Untuk membuat diagnosis yang lebih detail tentang bagaimana siswa berprestasi dalam subkompetensi suatu mata pelajaran, kami menggunakan metode diagnostik kognitif (Leighton dan Gielr, 2007). Lebih lanjut, kami menggunakan teknik dekomposisi untuk menganalisis korelasi antara capaian dan faktor-faktor latar belakang. Dengan cara ini, kami dapat mengidentifikasi faktor-faktor yang berkontribusi pada kesenjangan capaian serta bagaimana status sosial-ekonomi siswa dan karakteristik sekolah memengaruhi kesenjangan tersebut.
Kami menggunakan metode kuantitatif untuk menganalisis data sekunder dari dua asesmen pendidikan: AN dan AKMI. Jika kami mendapatkan akses ke data tingkat siswa, kami dapat menganalisis kemampuan memahami subkompetensi pada 20% siswa Indonesia dengan capaian tertinggi dan 20% siswa dengan capaian terendah. Selain itu, kami juga bisa melihat perbedaan gender dalam kemampuan siswa memahami subkompetensi.
Apabila data yang tersedia hanya mencakup tingkat sekolah, maka analisis kesenjangan akan menggunakan karakteristik khusus sekolah serta analisis dekomposisi untuk mengetahui karakteristik sekolah yang secara signifikan memengaruhi perbedaan performa antarkelompok (misal: sekolah negeri dan swasta, sekolah umum dan keagamaan, perkotaan dan perdesaan).

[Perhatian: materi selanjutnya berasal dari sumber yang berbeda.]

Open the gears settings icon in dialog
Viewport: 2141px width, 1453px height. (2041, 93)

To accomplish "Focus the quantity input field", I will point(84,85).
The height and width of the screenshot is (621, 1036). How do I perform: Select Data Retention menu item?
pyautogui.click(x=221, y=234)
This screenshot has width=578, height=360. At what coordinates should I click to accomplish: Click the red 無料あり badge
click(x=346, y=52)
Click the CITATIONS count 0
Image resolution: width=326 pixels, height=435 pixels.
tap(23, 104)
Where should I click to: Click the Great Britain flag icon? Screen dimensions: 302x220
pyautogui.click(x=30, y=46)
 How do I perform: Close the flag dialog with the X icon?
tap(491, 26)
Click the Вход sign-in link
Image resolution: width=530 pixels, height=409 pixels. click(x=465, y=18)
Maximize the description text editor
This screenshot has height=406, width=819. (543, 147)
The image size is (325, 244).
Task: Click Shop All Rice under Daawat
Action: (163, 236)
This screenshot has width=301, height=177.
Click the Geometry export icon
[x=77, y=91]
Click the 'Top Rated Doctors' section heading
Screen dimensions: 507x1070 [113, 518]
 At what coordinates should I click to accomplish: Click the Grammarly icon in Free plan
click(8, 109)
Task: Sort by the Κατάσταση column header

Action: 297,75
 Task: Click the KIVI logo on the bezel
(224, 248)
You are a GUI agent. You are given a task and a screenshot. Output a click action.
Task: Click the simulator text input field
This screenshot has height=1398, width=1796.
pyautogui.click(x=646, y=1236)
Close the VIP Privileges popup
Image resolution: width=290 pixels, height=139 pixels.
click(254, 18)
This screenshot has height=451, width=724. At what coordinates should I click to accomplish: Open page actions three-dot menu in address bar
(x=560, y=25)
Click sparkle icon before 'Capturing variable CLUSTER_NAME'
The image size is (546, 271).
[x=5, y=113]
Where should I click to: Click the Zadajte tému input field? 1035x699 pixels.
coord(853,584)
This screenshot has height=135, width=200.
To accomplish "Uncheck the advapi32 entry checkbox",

Sementara, metode kualitatif digunakan untuk menyelidiki bagaimana faktor atau proses tertentu memengaruhi capaian belajar siswa setelah AN diterapkan. Data dikumpulkan dari dua daerah, yaitu Kabupaten Magelang di Jawa Tengah dan Kabupaten Maros di Sulawesi Selatan. Kami meneliti bagaimana perbedaan karakteristik guru dan sekolah memengaruhi cara mereka mengajar. Di setiap kabupaten, kami memilih empat sekolah dengan mempertimbangkan beberapa faktor: status sekolah (negeri/swasta dan berbasis agama/umum), lokasi sekolah (di wilayah perdesaan/perkotaan) serta apakah sekolah tersebut sudah menerapkan Kurikulum Merdeka.